Her face remains expressionless.
Back at her apartment, next to her husband’s dead body, she’d shown no real emotion. There was no fear, anxiety, sorrow, nothing. Declan blamed that on shock, but now he isn’t so sure. During his career, he’d come across his share of psychopaths—people who lacked empathy and remorse. People who had no trouble manipulating others for personal gain with little or no guilt. Always men, though.Never women. Not once. He’d found that those people had trouble maintaining eye contact, something Denise Morrow has no problem doing. When she looks at him now, it’s with laser focus, like she can see through him. Like she’s learned all that’s worth learning about him, has cataloged the data, and has determined the most efficient way to manage him. He has no idea if she’s a psychopath, but she sure as shit is cold.
Although he’s traveled less than fifty feet, the maître d’ is out of breath when he reaches the table, flustered. “I’m sorry, Mrs. Morrow. He got by me.”
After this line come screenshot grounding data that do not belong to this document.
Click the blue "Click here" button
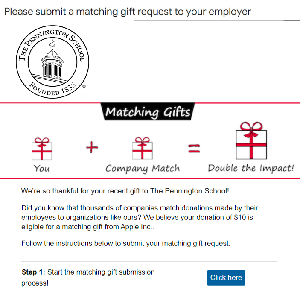This screenshot has width=300, height=295. pyautogui.click(x=226, y=277)
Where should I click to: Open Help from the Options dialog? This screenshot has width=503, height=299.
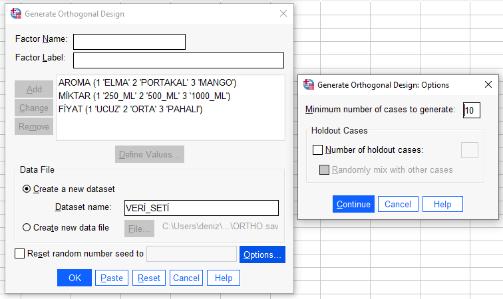(442, 204)
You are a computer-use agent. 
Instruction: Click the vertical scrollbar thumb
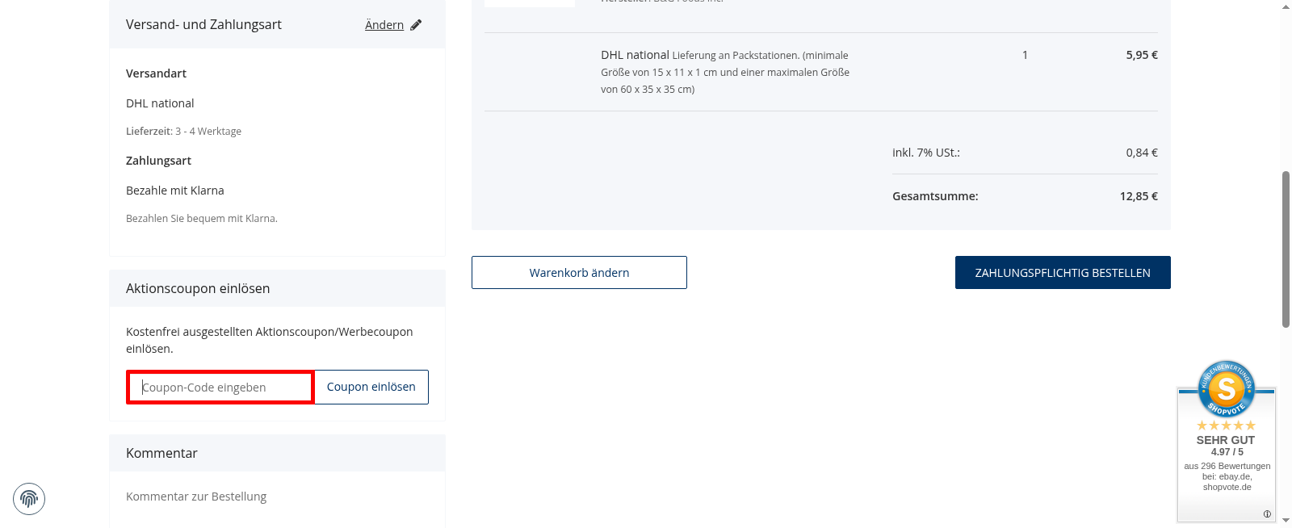coord(1286,249)
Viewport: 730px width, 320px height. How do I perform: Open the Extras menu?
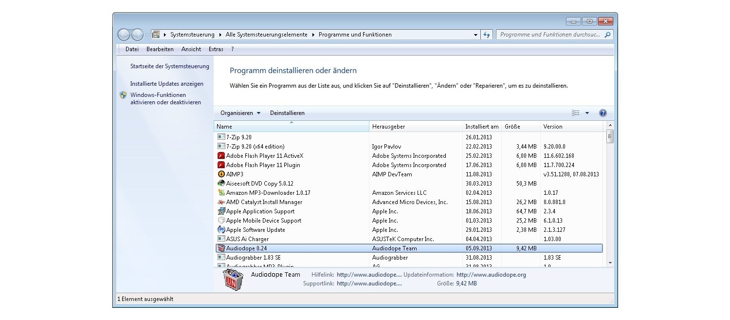click(216, 49)
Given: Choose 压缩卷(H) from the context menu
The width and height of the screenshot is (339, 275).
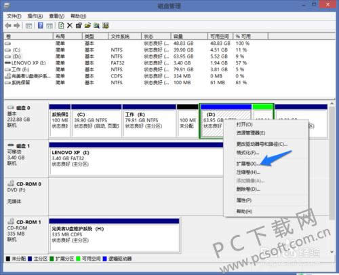Looking at the screenshot, I should click(x=248, y=172).
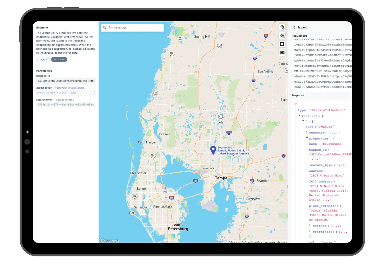This screenshot has height=266, width=384.
Task: Select the combine features tool
Action: [x=282, y=53]
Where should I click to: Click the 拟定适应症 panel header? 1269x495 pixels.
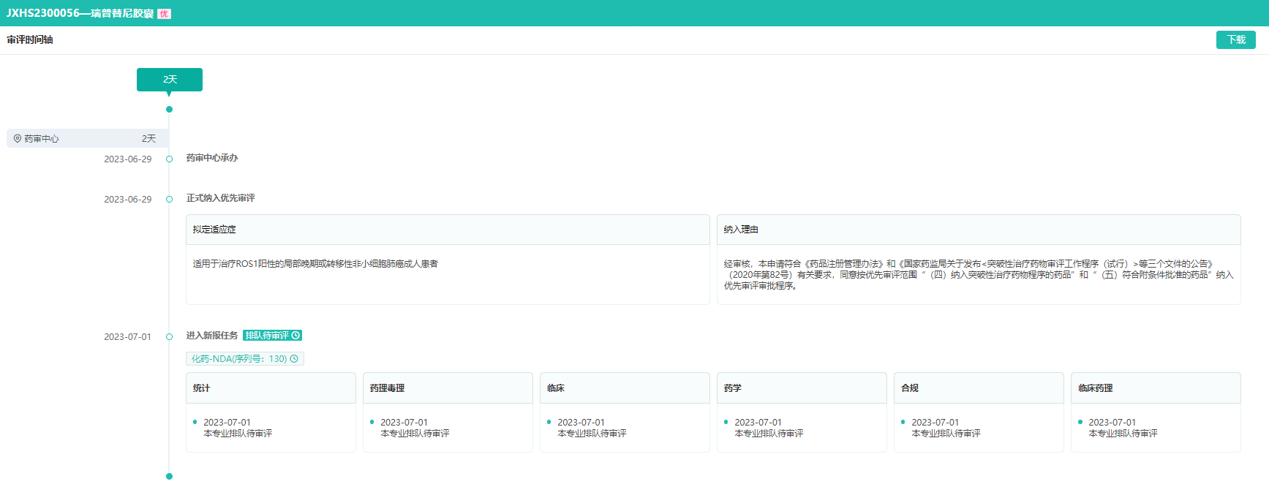(448, 230)
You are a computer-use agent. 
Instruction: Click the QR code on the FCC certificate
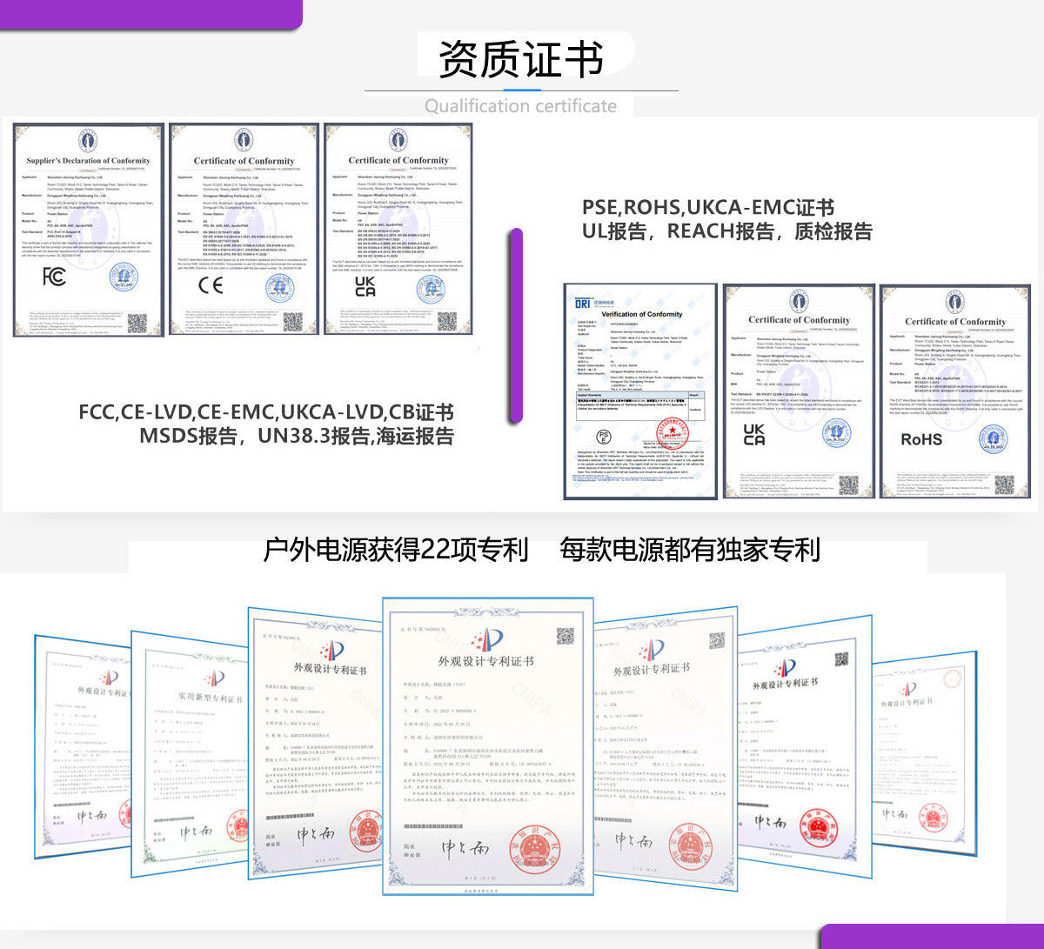point(137,324)
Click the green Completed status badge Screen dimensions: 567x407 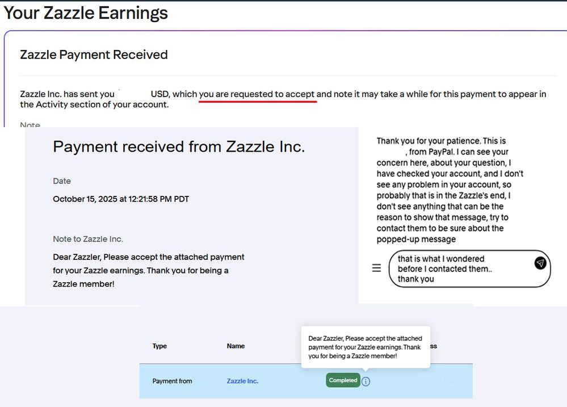(x=343, y=380)
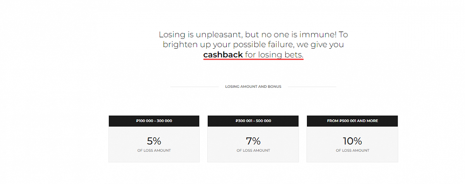Click "OF LOSS AMOUNT" under 5%

pyautogui.click(x=154, y=150)
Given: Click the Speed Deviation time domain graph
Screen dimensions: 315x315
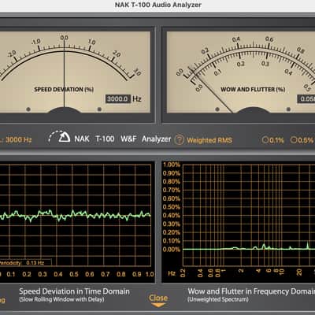Looking at the screenshot, I should [x=76, y=215].
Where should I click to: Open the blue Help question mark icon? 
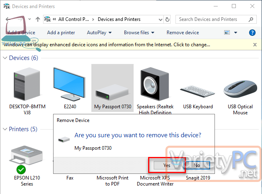pyautogui.click(x=252, y=33)
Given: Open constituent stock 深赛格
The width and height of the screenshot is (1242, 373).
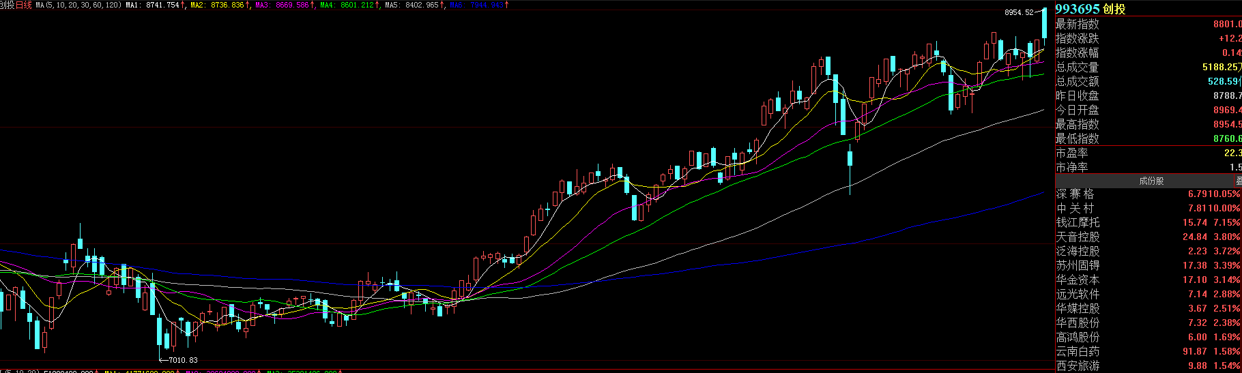Looking at the screenshot, I should (x=1077, y=194).
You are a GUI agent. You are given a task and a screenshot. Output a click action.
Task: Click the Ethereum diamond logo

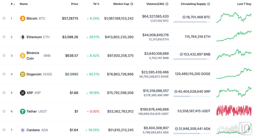point(23,37)
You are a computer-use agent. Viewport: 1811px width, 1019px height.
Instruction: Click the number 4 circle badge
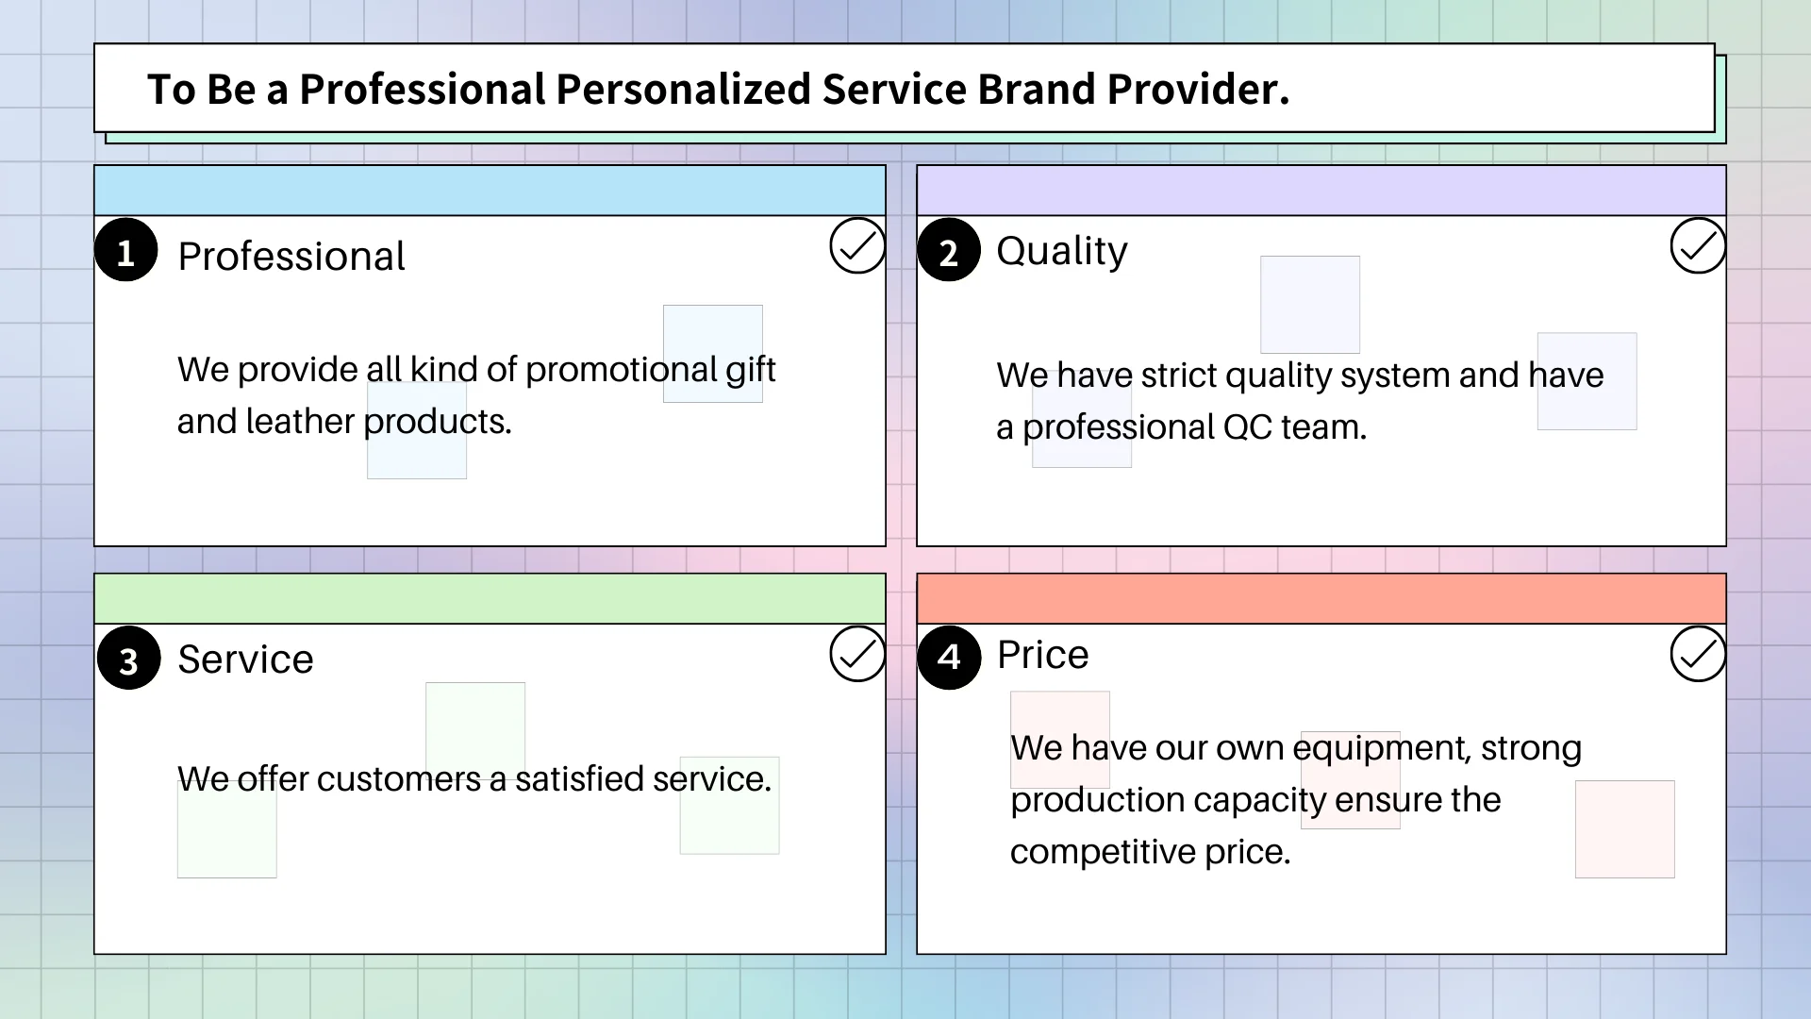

“It’s fine, Bobby. I know him.” She sets her pen aside and glances at Declan. “What would you like to drink, Detective?”
“I’m on the clock.”
“No, you’re not.”
When Declan doesn’t respond to her question, she narrows her eyes and studies his face for a moment. “Get him a grasshopper, Bobby. He’ll like that.” She taps the rim of her own glass. “I’ll take another cosmo.”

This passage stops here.